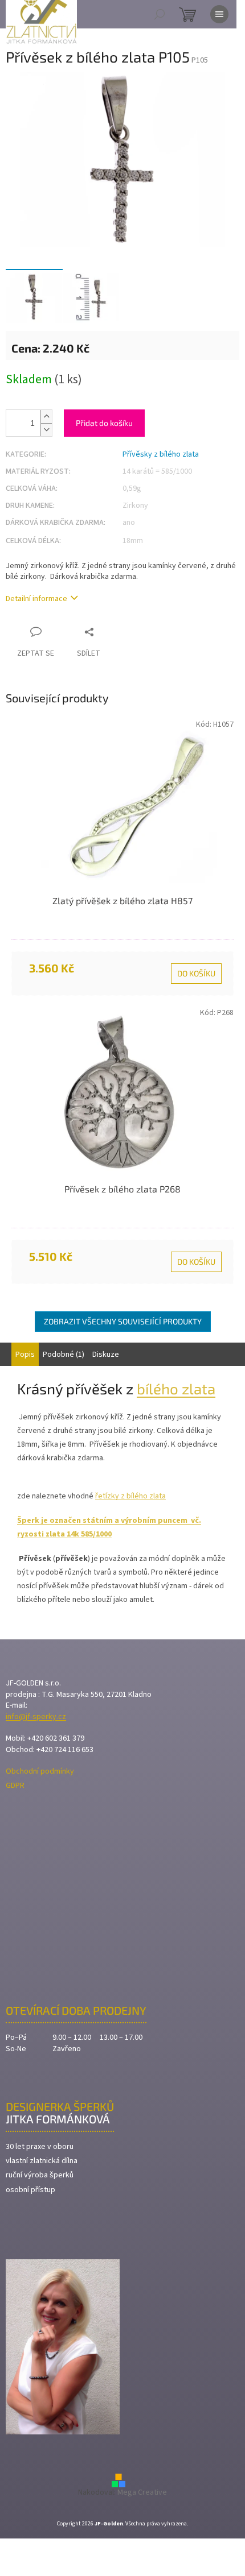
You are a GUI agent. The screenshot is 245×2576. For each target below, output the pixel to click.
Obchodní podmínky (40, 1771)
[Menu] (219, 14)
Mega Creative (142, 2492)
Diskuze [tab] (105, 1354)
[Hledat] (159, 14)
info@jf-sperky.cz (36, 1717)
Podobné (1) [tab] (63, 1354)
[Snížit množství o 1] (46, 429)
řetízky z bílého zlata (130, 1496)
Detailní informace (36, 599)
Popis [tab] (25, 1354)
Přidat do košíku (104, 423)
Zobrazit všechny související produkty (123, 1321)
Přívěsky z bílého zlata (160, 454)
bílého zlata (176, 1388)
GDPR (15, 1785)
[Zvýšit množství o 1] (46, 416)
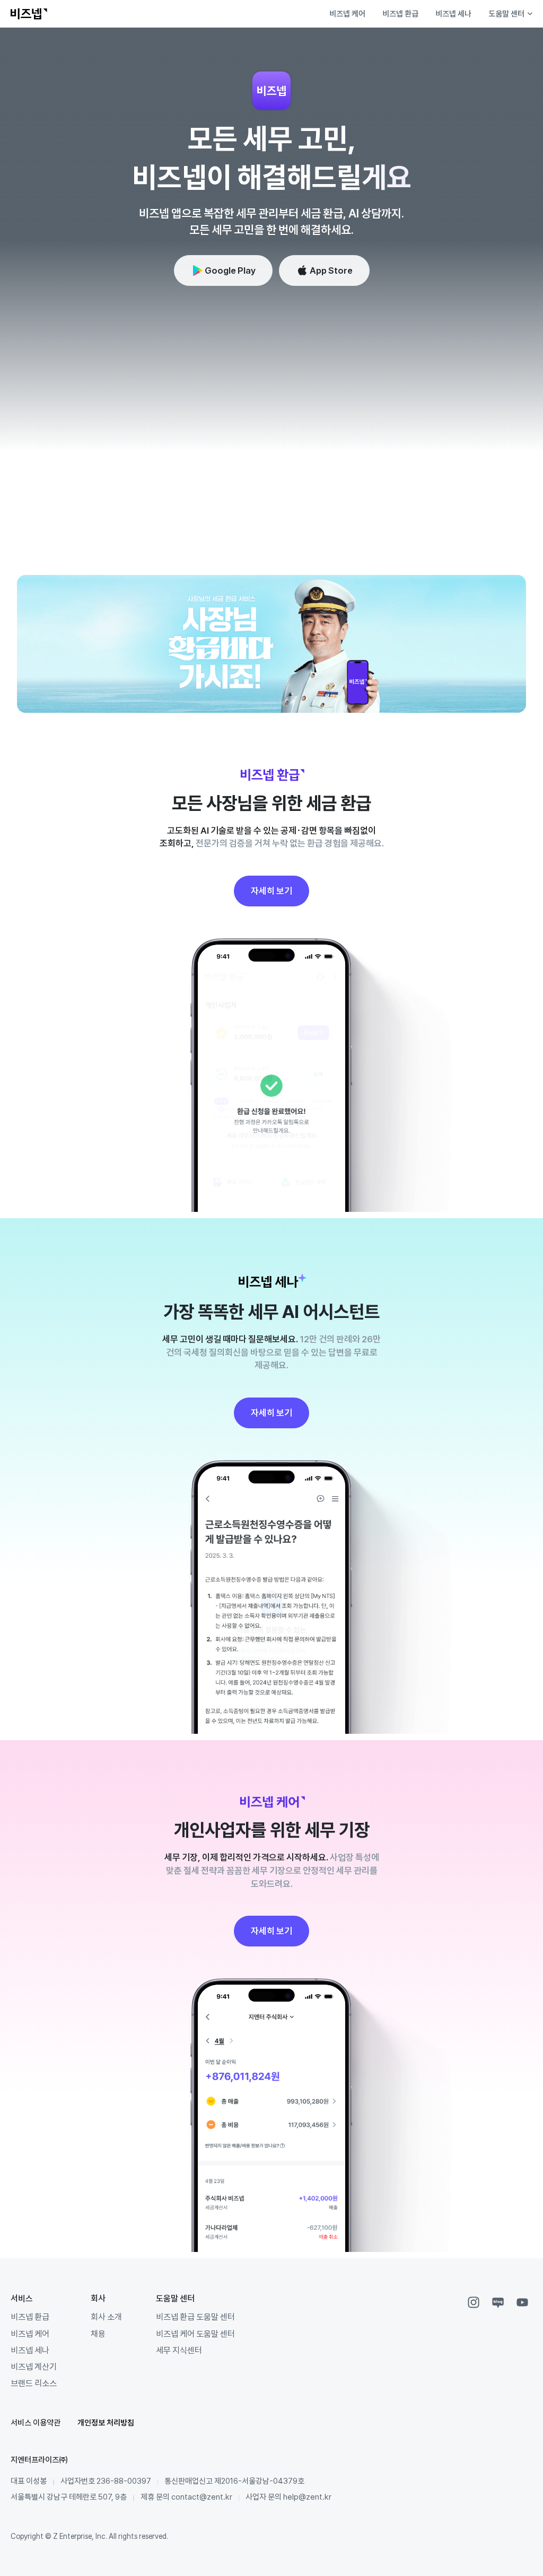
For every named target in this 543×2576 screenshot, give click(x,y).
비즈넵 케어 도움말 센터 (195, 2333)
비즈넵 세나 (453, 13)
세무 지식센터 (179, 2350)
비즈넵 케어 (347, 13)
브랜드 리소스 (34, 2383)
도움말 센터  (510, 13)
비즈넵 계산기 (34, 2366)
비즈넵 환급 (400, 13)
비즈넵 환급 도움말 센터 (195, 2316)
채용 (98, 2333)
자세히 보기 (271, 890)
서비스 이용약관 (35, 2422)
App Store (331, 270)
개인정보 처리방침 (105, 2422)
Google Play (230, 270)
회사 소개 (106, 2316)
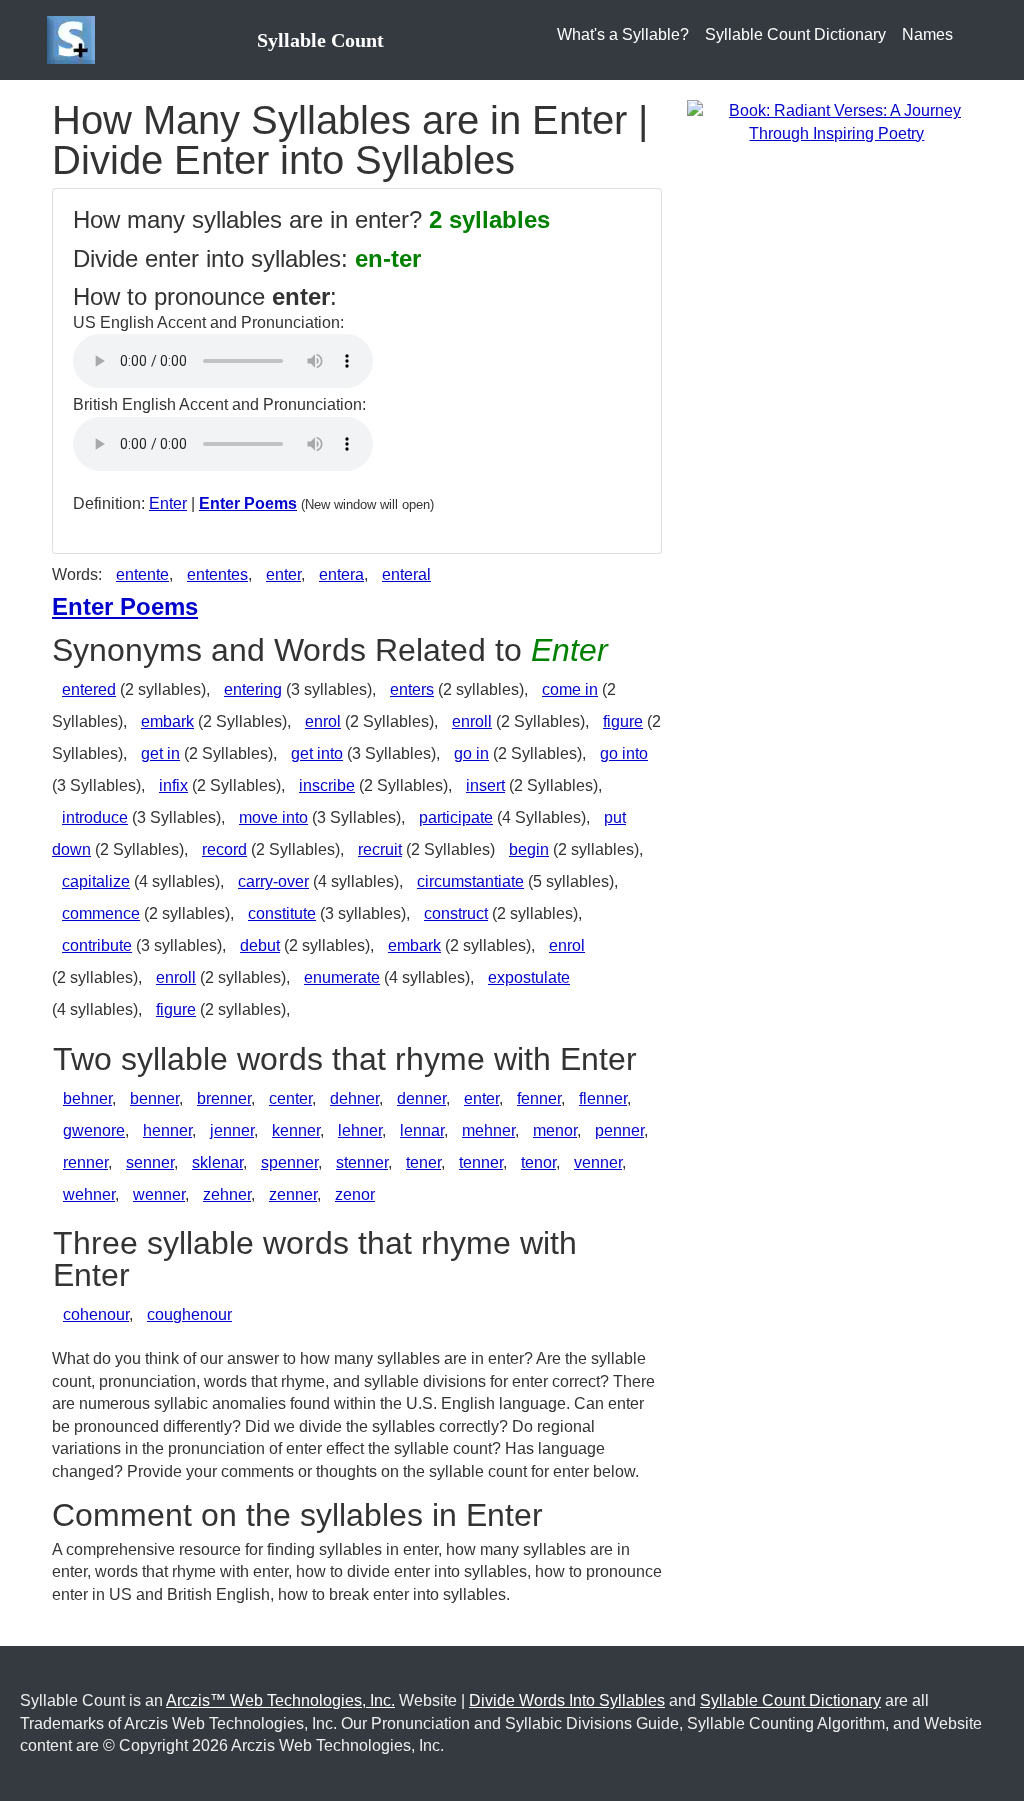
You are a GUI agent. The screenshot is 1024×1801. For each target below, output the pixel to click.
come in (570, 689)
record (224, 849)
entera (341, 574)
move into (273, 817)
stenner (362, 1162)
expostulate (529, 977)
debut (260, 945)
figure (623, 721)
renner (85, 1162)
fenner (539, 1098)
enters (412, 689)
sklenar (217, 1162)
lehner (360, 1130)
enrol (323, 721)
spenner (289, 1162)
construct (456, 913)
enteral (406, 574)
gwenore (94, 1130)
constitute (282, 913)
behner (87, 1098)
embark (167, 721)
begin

###

Retype the data above as given, letting no picture into the copy.

You are a GUI agent. The screenshot is 245×2576. For each target below, output the pixel to click.
Obchodní podmínky (40, 1771)
[Menu] (219, 14)
Mega Creative (142, 2492)
Diskuze [tab] (105, 1354)
[Hledat] (159, 14)
info@jf-sperky.cz (36, 1717)
Podobné (1) [tab] (63, 1354)
[Snížit množství o 1] (46, 429)
řetízky z bílého zlata (130, 1496)
Detailní informace (36, 599)
Popis [tab] (25, 1354)
Přidat do košíku (104, 423)
Zobrazit všechny související produkty (123, 1321)
Přívěsky z bílého zlata (160, 454)
bílého zlata (176, 1388)
GDPR (15, 1785)
[Zvýšit množství o 1] (46, 416)
For every named target in this 543×2576 screenshot, give click(x,y).
비즈넵 케어 도움말 센터 (195, 2333)
비즈넵 세나 (453, 13)
세무 지식센터 (179, 2350)
비즈넵 케어 (347, 13)
브랜드 리소스 (34, 2383)
도움말 센터  (510, 13)
비즈넵 계산기 (34, 2366)
비즈넵 환급 (400, 13)
비즈넵 환급 도움말 센터 (195, 2316)
채용 (98, 2333)
자세히 보기 (271, 890)
서비스 이용약관 (35, 2422)
App Store (331, 270)
개인정보 처리방침 (105, 2422)
Google Play (230, 270)
회사 소개 (106, 2316)
You are a GUI agent. The screenshot is 1024×1801. For each target below, output the pixel to click.
come in (570, 689)
record (224, 849)
entera (341, 574)
move into (273, 817)
stenner (362, 1162)
expostulate (529, 977)
debut (260, 945)
figure (623, 721)
renner (85, 1162)
fenner (539, 1098)
enters (412, 689)
sklenar (217, 1162)
lehner (360, 1130)
enrol (323, 721)
spenner (289, 1162)
construct (456, 913)
enteral (406, 574)
gwenore (94, 1130)
constitute (282, 913)
behner (87, 1098)
embark (167, 721)
begin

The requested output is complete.